Source data
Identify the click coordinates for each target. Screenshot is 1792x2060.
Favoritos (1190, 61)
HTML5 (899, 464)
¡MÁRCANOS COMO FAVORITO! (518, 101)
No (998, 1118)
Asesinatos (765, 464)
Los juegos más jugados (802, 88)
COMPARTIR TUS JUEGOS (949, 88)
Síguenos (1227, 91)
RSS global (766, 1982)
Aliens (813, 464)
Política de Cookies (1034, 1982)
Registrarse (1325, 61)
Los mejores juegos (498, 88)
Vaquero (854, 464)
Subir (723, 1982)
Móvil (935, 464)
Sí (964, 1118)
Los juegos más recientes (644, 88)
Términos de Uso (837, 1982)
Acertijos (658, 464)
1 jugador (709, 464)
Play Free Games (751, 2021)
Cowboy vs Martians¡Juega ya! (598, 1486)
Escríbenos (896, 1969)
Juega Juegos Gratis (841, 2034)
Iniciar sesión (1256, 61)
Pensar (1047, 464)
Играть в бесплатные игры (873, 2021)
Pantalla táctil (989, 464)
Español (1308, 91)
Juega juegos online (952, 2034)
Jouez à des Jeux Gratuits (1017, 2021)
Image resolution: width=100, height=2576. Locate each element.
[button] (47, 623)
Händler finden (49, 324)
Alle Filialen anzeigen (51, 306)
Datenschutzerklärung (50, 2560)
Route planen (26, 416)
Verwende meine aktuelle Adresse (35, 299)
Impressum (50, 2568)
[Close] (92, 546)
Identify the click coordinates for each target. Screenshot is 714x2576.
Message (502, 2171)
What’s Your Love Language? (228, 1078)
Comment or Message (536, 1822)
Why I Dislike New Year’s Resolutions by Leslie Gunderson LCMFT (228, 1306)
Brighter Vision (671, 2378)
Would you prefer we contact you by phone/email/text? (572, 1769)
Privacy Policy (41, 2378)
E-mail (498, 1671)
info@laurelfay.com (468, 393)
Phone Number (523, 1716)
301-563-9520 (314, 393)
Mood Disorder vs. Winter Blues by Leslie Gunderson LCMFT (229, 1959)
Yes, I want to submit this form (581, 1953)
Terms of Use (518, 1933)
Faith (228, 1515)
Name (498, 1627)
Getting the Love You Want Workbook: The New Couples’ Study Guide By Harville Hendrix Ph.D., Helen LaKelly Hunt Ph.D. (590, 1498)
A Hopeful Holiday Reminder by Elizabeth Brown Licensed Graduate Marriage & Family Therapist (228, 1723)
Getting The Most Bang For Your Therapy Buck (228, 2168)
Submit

> Assignment: Your answer should consist of the lines from the line with "Route planen (26, 416)" to the line with "Name (498, 1627)" above, repeated exactly, both ends included.

> Output of the task:
Route planen (26, 416)
Verwende meine aktuelle Adresse (35, 299)
Impressum (50, 2568)
[Close] (92, 546)
Identify the click coordinates for each target. Screenshot is 714x2576.
Message (502, 2171)
What’s Your Love Language? (228, 1078)
Comment or Message (536, 1822)
Why I Dislike New Year’s Resolutions by Leslie Gunderson LCMFT (228, 1306)
Brighter Vision (671, 2378)
Would you prefer we contact you by phone/email/text? (572, 1769)
Privacy Policy (41, 2378)
E-mail (498, 1671)
info@laurelfay.com (468, 393)
Phone Number (523, 1716)
301-563-9520 (314, 393)
Mood Disorder vs. Winter Blues by Leslie Gunderson LCMFT (229, 1959)
Yes, I want to submit this form (581, 1953)
Terms of Use (518, 1933)
Faith (228, 1515)
Name (498, 1627)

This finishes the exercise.